Of course this is a survival mechanism, it’s pretty important to know how well things are going. But it’s the compulsion in the move that is the clue to its unhealthiness. By unhealthy, I mean just not good for you, not enhancing wholeness, but introducing the separation of different bits of you, hence stress.
Unhealthy also because of the compulsive, addictive nature of the move, distracting energy and attention from what you actually want, and from whatever needs directly addressing in your life.
This compulsive monitoring can happen with collecting data on your health, say using an app to measure how many steps you take a day, or to monitor the quality of your sleep.
These activities are meant to be helpful, giving you information on which to act, but you can end up leaning your mental energy more strongly into measuring than into what’s being measured, and ending up with none left to actually perform the necessary actions.

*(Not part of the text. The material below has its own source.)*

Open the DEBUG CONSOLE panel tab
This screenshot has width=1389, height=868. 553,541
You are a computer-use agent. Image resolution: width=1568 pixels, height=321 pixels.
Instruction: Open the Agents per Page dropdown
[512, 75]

You just go back to measuring some more, comparing result with result, performance with performance, today with yesterday, pretty much entirely ignoring the reality of the present moment.

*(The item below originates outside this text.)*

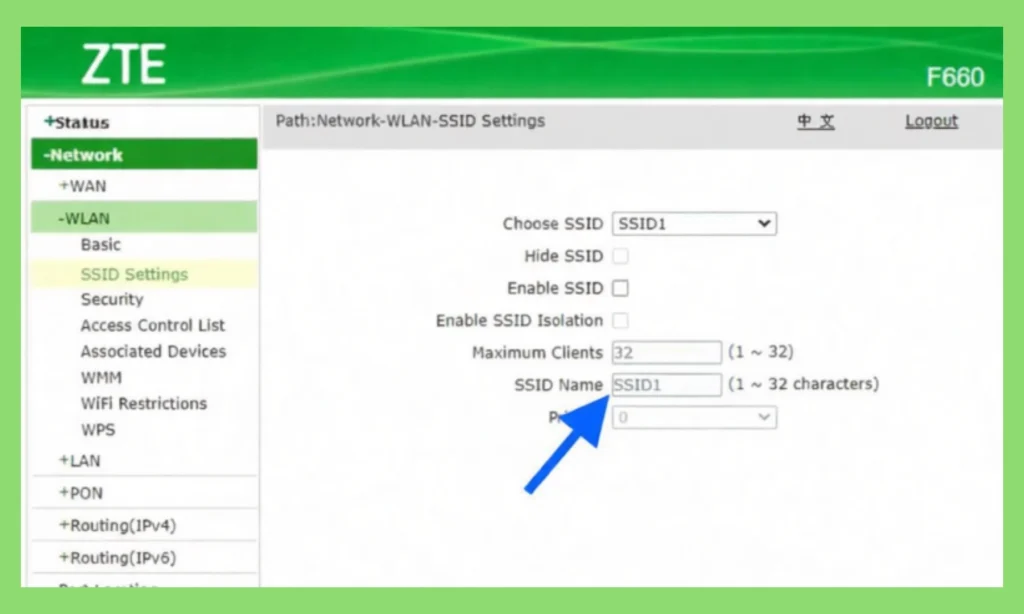Click the Logout link

930,120
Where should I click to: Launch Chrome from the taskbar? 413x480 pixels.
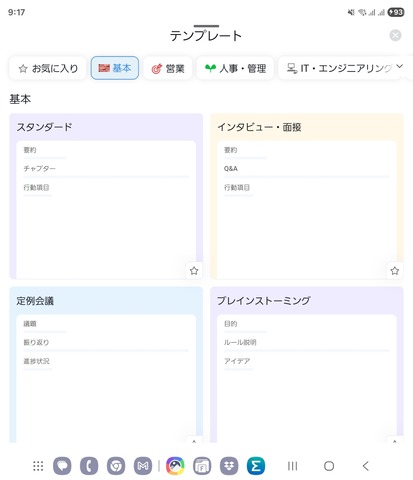[x=116, y=466]
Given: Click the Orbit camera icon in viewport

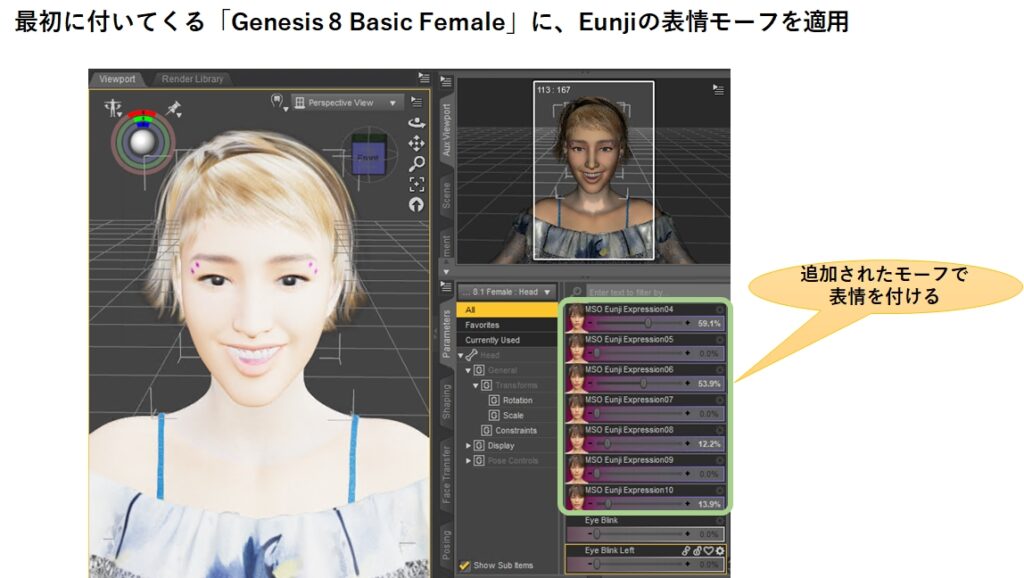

Even more worryingly, this can encroach on the kind of meditation where you observe your thoughts, feelings, sensations. The experience of standing back, gaining awareness, not identifying with what’s going on inside is great. But once you give a little too much energy to the observer, and that monitoring process kicks in, and you sink just a tad too much energy into it, you’ve lost the point.
That’s when I need to lean right back into the breath, the thoughts, the feelings, the steps, the sleep, the being, again, and feel the wholeness.
Feeling the wholeness isn’t the same as identifying with.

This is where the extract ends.